Shortlog - a log of everyday things

Home

2010-12-18

Today I realized that my ideal home directory system (network mounted homedir, but with offline access) is in fact, impossible to implement. Provably so, thanks to the CAP theorem aka Brewer's theorem.

So: I have to choose to lose one of: Consistency, Availability, or Partition-tolerance. Let's review the options:

  1. Give up consistency. You keep a cache of the most recently seen copy of every file, and work with that. You can synchronize when the link is up, and you can always access some version of the homedir (albeit not necessarily the official global copy). As I understand it, this is what Dropbox does (or rsync + some clever scripts).
  2. Give up availability. Now, you lose access to your files under some conditions (notably, network outages). This is pretty uncool, and applications don't like this.
  3. Give up partition-tolerance. This is the classic homedir-is-on-the-network-drive system. Now, you lose the ability to cope with network outages. This is not good if you're using this system for your home directory, and in particular, is unacceptable if you store your wireless connection secrets on the network drive itself.

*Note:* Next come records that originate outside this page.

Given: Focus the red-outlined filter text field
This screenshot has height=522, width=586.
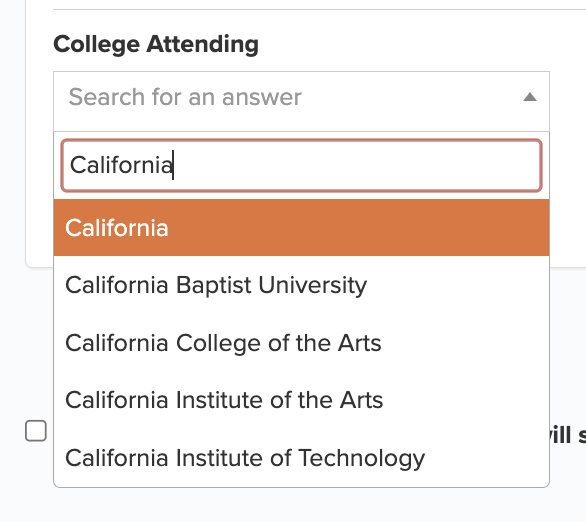Looking at the screenshot, I should 301,165.
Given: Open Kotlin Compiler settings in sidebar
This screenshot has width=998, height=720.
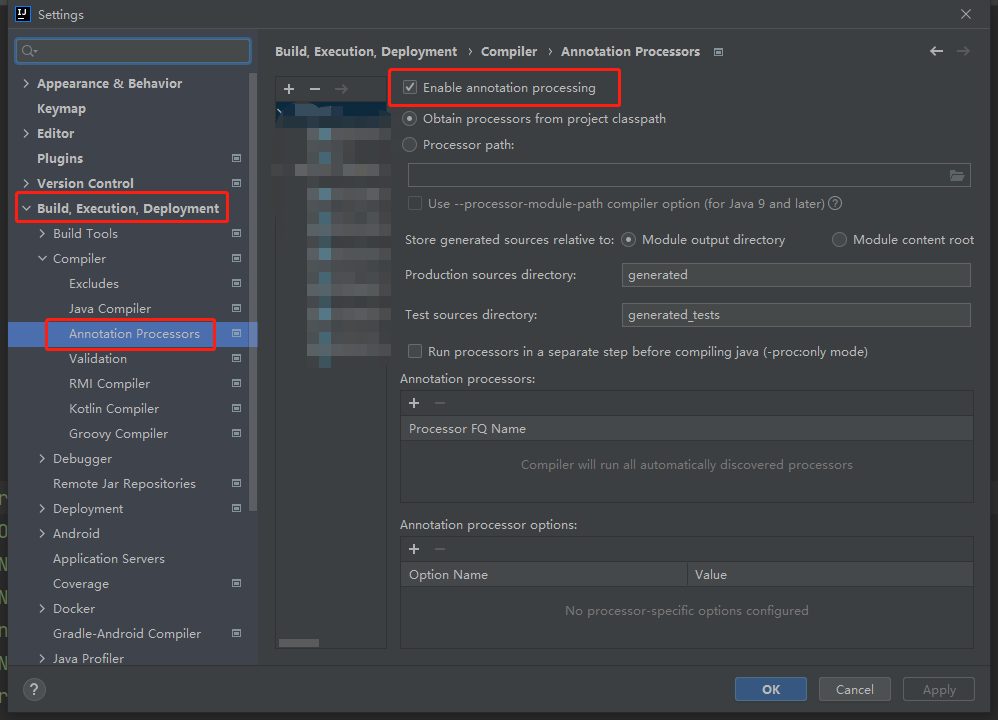Looking at the screenshot, I should (113, 408).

Conclusion: the best of all worlds is impossible. If you can guarantee network stability, then by all means, give up partition-tolerance, and use a pure network filesystem with a single authoritative copy of the data. If you expect network outages, or need access to the data before network is up, give up consistency, and use something like Dropbox that keeps a local cache and syncs that with the remote "authoritative" copy.

It's interesting to note that the best possible solutions to this problem already exist (and see wide deployment). Thus, I claim that network-based storage and synchronization is, for all intents and purposes, a solved problem.